Entries on where items appear
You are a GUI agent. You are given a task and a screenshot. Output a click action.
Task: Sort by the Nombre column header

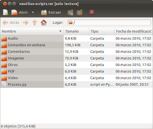click(x=32, y=31)
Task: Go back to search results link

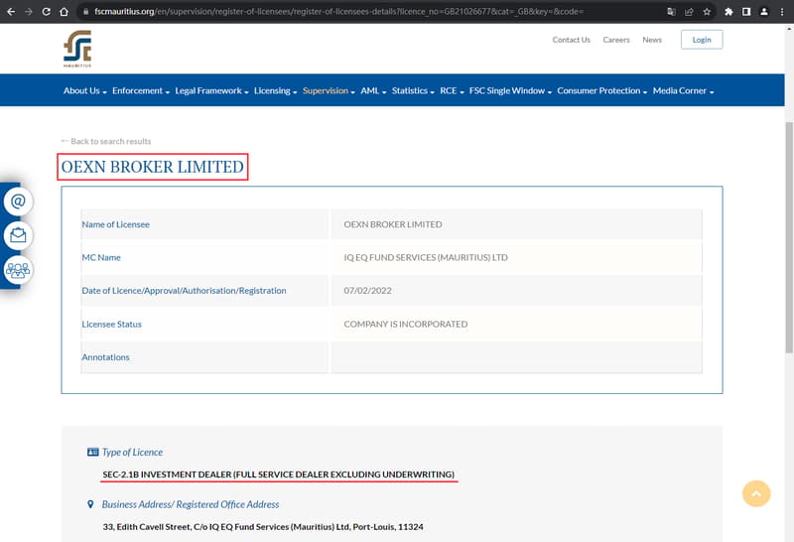Action: click(x=106, y=141)
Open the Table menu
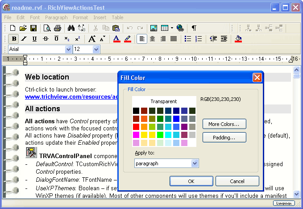This screenshot has height=209, width=303. (117, 17)
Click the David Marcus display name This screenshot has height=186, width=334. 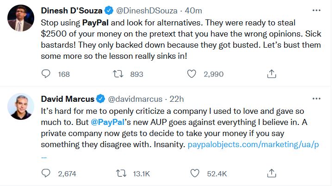click(x=67, y=99)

Your task:
Retype the data word for word, starting at its very beginning and ending after the line that contains "This screenshot has height=209, width=303.". Omit the pictures.

Exercise result:
You are a GUI agent. You are given a task and a screenshot. Output a click action.
Task: Sort by the Nombre column header

click(x=32, y=31)
Task: Go back to search results link

Action: click(x=106, y=141)
Open the Table menu
This screenshot has height=209, width=303. (117, 17)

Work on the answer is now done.